The razor (being only a very fine saw) should be moved in a sloping or sawing direction, holding it nearly flat to your face, care being taken to draw the skin as tight as possible with the left hand, so as to present an even surface and throw out the beard. The practice of pressing on the edge of a razor in stropping generally rounds it; the pressure should be directed to the back, which must never be raised from the strop. If you shave from heel to point of the razor, strop it from point to heel; but if you begin with the point, then strop from heel to point. If you only once put away your razor without stropping or otherwise cleaning the edge, you must no longer expect to shave well, the soap and damp so soon rust the fine teeth or edge. A piece of plate leather should always be kept with the razors.
SHAVING FLUID. See Essence of Soap.
SHAWLS, To Scour. Scrape one pound of soap into thin shavings, and let it be boiled with as much water as will convert into a thin jelly. When cold, beat it with the hand, and mix with it three tablespoonfuls of oil of turpentine, and one of hartshorn. Let the shawl be well washed in this mixture, and afterwards rinsed in cold water, so as to get rid of all the soap.
Next let the shawl be rinsed in salt and water, then wring out the water from it, and fold it between two sheets, being careful not to allow two folds of the shawl to lie together; finally mangle, and iron with a cool iron.
SHEEP. Syn. Ovis, L. The Ovis aries, an animal domesticated almost everywhere. Its flesh supplies us with food, its skin with leather, its fleece with wool, and its intestines with catgut. Its fat (sevum) is officinal. See Mutton, Suet, &c.
Sheep Washes. 1. Arsenious acid in powder, carbonate of potash, of each 6 oz.; water, 14 gall. Boil together for half an hour.

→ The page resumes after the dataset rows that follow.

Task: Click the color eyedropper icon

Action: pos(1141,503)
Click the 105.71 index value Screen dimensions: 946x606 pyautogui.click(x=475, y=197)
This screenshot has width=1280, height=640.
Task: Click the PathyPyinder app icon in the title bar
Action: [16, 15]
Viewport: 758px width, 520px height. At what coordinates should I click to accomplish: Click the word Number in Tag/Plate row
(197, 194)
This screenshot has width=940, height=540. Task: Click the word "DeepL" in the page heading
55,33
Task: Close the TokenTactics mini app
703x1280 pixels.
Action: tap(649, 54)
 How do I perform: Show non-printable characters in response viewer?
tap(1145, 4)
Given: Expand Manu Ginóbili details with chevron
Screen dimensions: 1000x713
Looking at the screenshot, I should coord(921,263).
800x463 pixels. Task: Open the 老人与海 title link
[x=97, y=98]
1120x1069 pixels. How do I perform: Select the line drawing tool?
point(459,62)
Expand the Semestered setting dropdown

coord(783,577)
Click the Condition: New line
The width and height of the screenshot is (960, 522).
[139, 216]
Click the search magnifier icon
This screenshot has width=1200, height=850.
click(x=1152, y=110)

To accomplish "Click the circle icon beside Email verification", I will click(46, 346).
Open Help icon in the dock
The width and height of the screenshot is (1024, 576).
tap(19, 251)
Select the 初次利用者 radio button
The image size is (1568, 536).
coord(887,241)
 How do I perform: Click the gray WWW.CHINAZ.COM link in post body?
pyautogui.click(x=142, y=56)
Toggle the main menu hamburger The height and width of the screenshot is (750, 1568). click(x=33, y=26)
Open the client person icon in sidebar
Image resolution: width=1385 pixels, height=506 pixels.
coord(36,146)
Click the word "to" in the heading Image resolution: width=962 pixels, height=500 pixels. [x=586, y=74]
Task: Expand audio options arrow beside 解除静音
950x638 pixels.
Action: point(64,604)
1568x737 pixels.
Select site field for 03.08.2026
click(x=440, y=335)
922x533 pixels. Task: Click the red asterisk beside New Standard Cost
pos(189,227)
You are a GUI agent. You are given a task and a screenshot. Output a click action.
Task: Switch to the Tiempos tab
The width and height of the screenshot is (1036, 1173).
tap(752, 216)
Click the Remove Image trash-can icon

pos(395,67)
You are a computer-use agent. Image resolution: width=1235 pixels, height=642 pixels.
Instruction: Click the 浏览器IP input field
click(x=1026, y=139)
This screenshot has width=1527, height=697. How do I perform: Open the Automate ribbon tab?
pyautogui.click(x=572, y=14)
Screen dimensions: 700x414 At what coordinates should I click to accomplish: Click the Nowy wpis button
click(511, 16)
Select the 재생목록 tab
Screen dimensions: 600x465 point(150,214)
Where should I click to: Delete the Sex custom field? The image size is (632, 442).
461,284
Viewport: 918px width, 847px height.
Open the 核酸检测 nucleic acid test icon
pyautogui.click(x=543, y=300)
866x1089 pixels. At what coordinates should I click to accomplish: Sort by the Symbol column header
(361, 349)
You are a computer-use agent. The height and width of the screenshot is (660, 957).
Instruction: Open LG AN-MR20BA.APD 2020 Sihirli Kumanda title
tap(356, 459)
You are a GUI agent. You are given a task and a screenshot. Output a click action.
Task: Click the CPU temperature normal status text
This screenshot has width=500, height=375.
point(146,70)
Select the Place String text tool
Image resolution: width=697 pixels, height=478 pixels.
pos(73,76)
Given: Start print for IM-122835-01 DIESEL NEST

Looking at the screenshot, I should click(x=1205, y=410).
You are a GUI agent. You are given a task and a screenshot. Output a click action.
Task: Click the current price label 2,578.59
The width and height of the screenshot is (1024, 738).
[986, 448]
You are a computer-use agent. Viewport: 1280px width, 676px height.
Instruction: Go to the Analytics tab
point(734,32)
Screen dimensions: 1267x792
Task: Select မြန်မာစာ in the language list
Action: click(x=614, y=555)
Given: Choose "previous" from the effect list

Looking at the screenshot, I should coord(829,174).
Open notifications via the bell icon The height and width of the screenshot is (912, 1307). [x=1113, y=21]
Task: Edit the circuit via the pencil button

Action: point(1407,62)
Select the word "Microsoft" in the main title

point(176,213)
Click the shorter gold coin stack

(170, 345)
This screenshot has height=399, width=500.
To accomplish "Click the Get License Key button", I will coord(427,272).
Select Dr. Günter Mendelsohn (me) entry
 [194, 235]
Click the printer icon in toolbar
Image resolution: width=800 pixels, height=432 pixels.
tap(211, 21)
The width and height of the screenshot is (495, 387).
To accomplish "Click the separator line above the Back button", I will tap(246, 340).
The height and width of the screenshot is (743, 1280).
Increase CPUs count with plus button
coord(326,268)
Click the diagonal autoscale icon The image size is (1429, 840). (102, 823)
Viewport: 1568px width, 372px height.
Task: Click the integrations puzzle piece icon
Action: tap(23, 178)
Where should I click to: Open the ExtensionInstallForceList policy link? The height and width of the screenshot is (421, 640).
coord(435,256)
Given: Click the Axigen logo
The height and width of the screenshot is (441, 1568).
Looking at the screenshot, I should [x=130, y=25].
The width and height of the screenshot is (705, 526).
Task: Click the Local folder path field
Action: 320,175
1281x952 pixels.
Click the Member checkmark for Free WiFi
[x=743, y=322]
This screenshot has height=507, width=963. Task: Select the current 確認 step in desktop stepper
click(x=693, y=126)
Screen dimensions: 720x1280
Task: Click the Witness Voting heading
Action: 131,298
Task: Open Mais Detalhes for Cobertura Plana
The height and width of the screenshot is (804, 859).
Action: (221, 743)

2. Arsenious acid in powder, soft soap, and carbonate of potash, of each 6 oz.; sulphur, 4 oz.; bruised hellebore root, 2 oz.; water, 14 gall. Boil the ingredients in a portion of the water for half an hour, or until the arsenic is dissolved, then add the remainder of the water, and strain through a coarse sieve. Mr Youatt says:—“More care than is usually taken should be exercised in order that the fluid may penetrate to every part of the skin, and which should be ensured by a previous washing in soap and water. The arsenic that necessarily remains about the wool when the water has dried away would probably destroy the acari as fast as they are produced. When a greater quantity of arsenic has been used, or the sheep has been kept too long in the water, fatal consequences have occasionally ensued.”
3. A sheep-dipping composition employed on the Continent is:—Arsenious acid, 1 lb.; sulphate of zinc, 10 lbs.; dissolved in 25 gallons of water.
4. The Australian sheep farmers use a weak solution of bichloride of mercury (1 oz. of the bichloride to 4 gall. of water).
5. Water, 40 parts, at the temperature of 50° to 57° C.; to this add 1 part of soluble glass (the soluble silicates). This is recommended as a very efficient and perfectly safe sheep wash by Messrs Baerle and Co., of Worms. In washing the sheep with this preparation care should be taken to cover the eyes of the animal with a bandage, to perform the washing with the solution instantaneously, and to remove the surplus with tepid water.